Empezábamos en septiembre. Llevábamos las capas al tinte, lustrábamos las coronas, cepillábamos los camellos y zurcíamos a conciencia los sacos de transporte. A mediados de noviembre empezábamos a recibir cartas e íbamos adelantando trabajo. Por experiencia sabíamos que después había muchas de última hora, que llegaban el mismísimo cinco. Eran unas semanas de vorágine, de no dormir más de un par de horas seguidas, de quebraderos de cabeza para conseguir deseos complicados con un presupuesto que había que estirar y repartir entre muchos.

Doblábamos prendas que seguramente tendrían que ser descambiadas, armábamos paquetes imposibles, escribíamos los nombres de los destinatarios e íbamos tachando los terminados de la larga lista general. Eso siempre que en nuestra lista de comportamientos anuales el receptor mereciera recibir regalo. De lo contrario siempre teníamos a mano los pequeños sacos de carbón, que en realidad muy pocas veces entregábamos, porque en general los interesados se redimían a último momento y había que envolver de prisa y corriendo su regalo.

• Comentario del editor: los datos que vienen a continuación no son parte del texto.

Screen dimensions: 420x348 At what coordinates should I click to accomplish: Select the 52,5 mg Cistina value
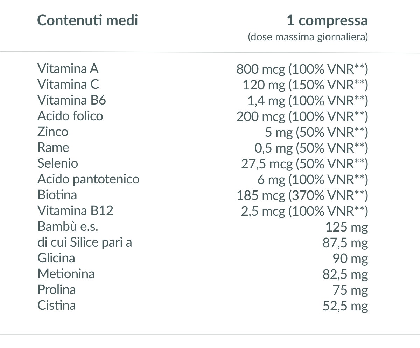(x=345, y=306)
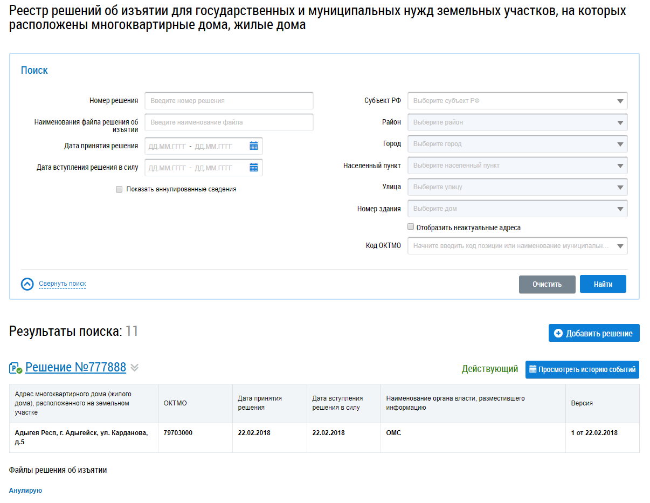Open calendar for Дата вступления решения в силу
This screenshot has width=650, height=503.
pyautogui.click(x=253, y=168)
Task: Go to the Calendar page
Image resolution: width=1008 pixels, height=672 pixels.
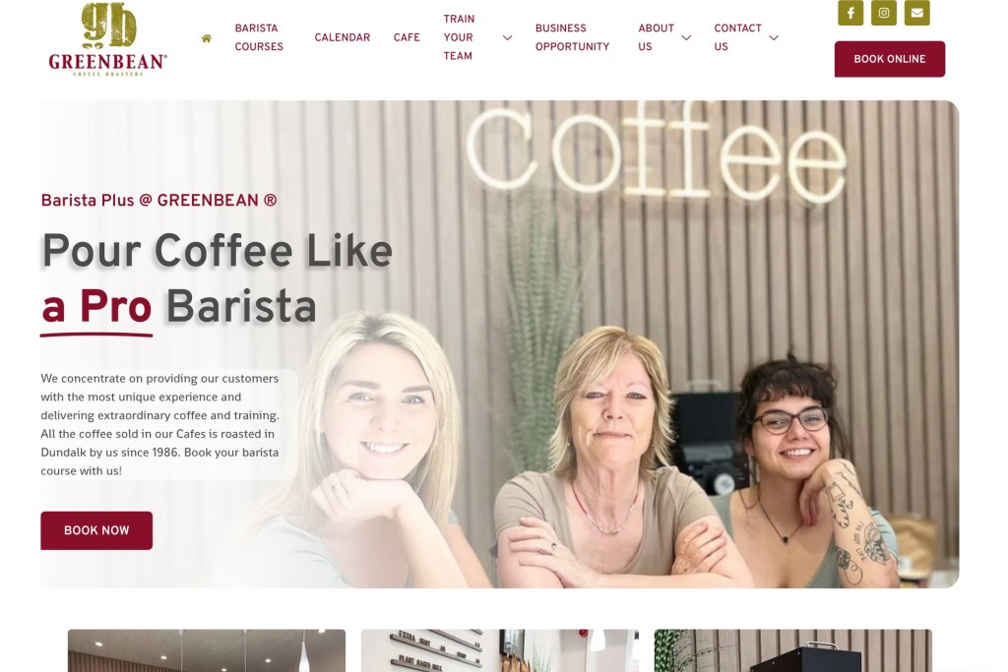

Después de revisar y registrar cada pedido, pensábamos regalos adecuados para aquellos que no nos habían hecho llegar el suyo. Eso era complicado, pero nos gustaba mucho analizar costumbres, gustos y aficiones para encontrar lo mejor en cada caso.

Alimentábamos equilibradamente a nuestras monturas y entrenábamos a diario largas caminatas y levantamiento de elevados pesos.

Planificábamos recorridos, rutas rápidas, estudiábamos atajos, accidentes geográficos y previsiones meteorológicas.

Los últimos días nos poníamos a dieta. Sabíamos que después nos atiborraríamos de turrón, roscón, galletas, polvorones y todo lo que hubiera sobrado de las celebraciones navideñas. No podíamos defraudar a nadie y en cada casa había que hacer los honores y comer, aunque fuera un poco.

A pesar de que parecía que nunca lo haría, el gran día siempre llegaba. Nos vestíamos con esmero, nos cobijábamos en nuestras capas y montados en los camellos seguíamos la estrella arrastrando los sacos cargados de regalos.

Procurábamos pasar desapercibidos y dejar los paquetes sobre los zapatos mientras todos dormían, pero siempre había algún niño que nos veía desde un par de ojos restregados a causa del sueño y la incredulidad. Y la ilusión de aquellas caritas hacía que todo el esfuerzo valiera la pena.

Por eso, desde que nos dijeron la verdad, echamos tanto de menos todo aquello. Alguna vez teníamos que saberla, sí. Es ley de vida. Pero no por eso es menos decepcionante. De un día para otro, un hermano mayor o un amiguete que nos saca unos años y que ya tiene bisnietos, nos lo deja caer.

Al principio no lo crees. ¿Qué los niños son los hijos? ¿Qué todas esas caritas ilusionadas que nos esperaban cada año no existen? ¡Anda ya! Al principio no te lo crees ¿Cómo va a ser verdad que no eres rey y menos que menos mago si durante tantos años has estado comportándote como tal? ¡Pero si hasta en las noticias aparecían las novedades sobre nuestros preparativos y nuestro viaje! ¡Si en cada ciudad nos recibían con grandes cabalgatas y emoción!

Que no, te dicen. Es que los niños han querido mantenerte la ilusión. Porque no hay nada más bonito que la inocente ilusión de un padre entregado.

Y te quedas de piedra, y lloras un poquito procurando que no se note. Y te preguntas qué harás el próximo 5 de enero por la noche, cuando ya no tengas que andar de puntillas porque ya sabes que todo el mundo dejará de simular que eres un verdadero rey.

Lustras tu corona, llamas a tus hijos y les explicas cómo sacar mejor partido de un presupuesto limitado, cómo alimentar correctamente a los camellos, cómo organizar las cartas por zona geográfica y mantener el inventario de regalos siempre actualizado. Cómo identificar el regalo perfecto para los que no envían carta, y por último pones a su nombre el apartado de correos al que te ha llegado la correspondencia durante toda la vida. Les entregas la corona y haciéndoles todo tipo de recomendaciones, les dices que tienes un secreto muy importante que contarles y les haces creer que ellos son los reyes. Te da un poco de pena mentirles, pero la ilusión con que palpan tu capa de terciopelo y acarician los camellos hace que sientas que estás haciendo lo correcto.